EXERCISE DIRECTIONS ->
From the notes on database keys, return word for word the portion starting at "Summary of Relationships" and ending at "a new column)".

--- SOURCE PASSAGE ---

Summary of Relationships

Now we can design every “binary relationship” - any relationship between two Entities

Introduction to Keys

Keys should be Unique
Never Changing
Never NULL
What should be unique? (e.g., a user e-mail)
1. Could be a Natural Key (already in the table, no need to define a new column)
2. Could be user name.
Key should be Never Changing (otherwise database integrity is compromised)

Primary Key Index

Index - think Index in a Book;
Index points you to the data
Keys are a type of Index
Indexs are used for
1. SELECT * FROM
2. WHERE first_name = ‘Caleb’ (need index for this)

Look Up Table

Example look-up table of member status:

member_status id is the foreign key that can point to a members table
all connections stay the same even if member_status changes
can set Foreign Key constraints

id	member_status
1	gold
2	silver
3	bronze
4	first_quest_complete
5	guess_pass
6	level_1
7	level_2
8	level_3

(where member_status & student_id are One-to-Many)

id	student	member_status_id
8	John	3
17	Jake	3
16	Sally	6
6	Claire	7

(where member_status & student_id are Many-to-Many)

student_id	member_status_id
8	3
8	4
17	6
17	7
17	8
16	1
6	4
6	5

Lookup Tables (w Keys) allow for:

Integrity
Uniqueness
Improves functionality (no repeating data)
Less work
Allows for added complexity

Superkey and Candidate Key

Two main kinds of keys:
1. Primary Key
2. Foreign Key

Superkey

Any number of columns that forces each row to be unique
How do we know each row is unique and talks about one entity (user)?
Superkey = any number column values to force that each row is unique
Candidate key = the least number of column to force every row to be unique (ie., username)

You’ll never program a superkey

Candidate Key

Superkey is asking: “Can every row be unique?”
Then, once we answer yes, Candidate key asks: “How many columns are needed (to force every row to be unique) ?” – what’s the least number of columns
Then, “How many Candidate Keys do we have?”
THEN, decide which Candidate Key will be the PRIMARY KEY.

Primary Key & Alternate Keys Primary Key Possibilities

username*
email
full name, last name, middle name, address, birthday

*out of these three, username is the best primary key

What are the criteria for choosing a Primary Key?

UNIQUE
NEVER CHANGING
NEVER NULL

Primary keys can also be an Index (use Select statement and how you connect most of your data).

Keys not chosen to be the Primary Key become the Alternate Keys. Alternate Keys can be useful - you could use “email” (an alternate key) as an Index.

--- SOURCE MATERIAL ---

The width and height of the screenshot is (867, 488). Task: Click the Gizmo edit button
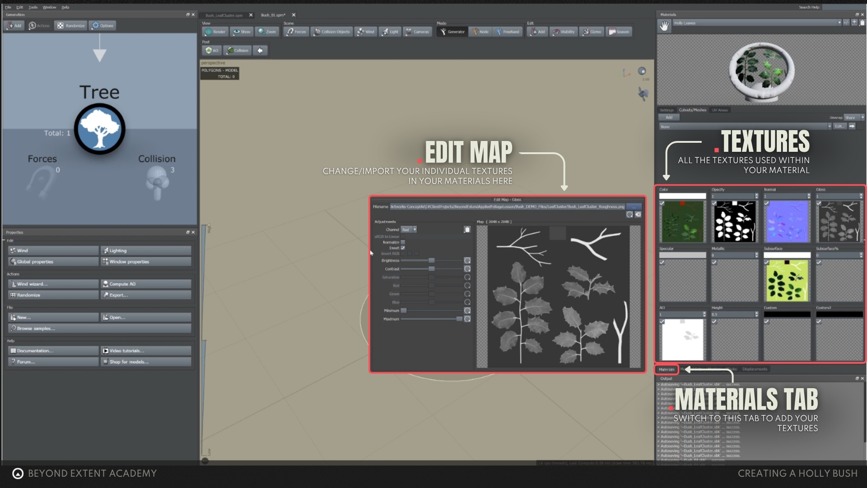592,32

---

TASK SOLUTION ->
Summary of Relationships

Now we can design every “binary relationship” - any relationship between two Entities

Introduction to Keys

Keys should be Unique
Never Changing
Never NULL
What should be unique? (e.g., a user e-mail)
1. Could be a Natural Key (already in the table, no need to define a new column)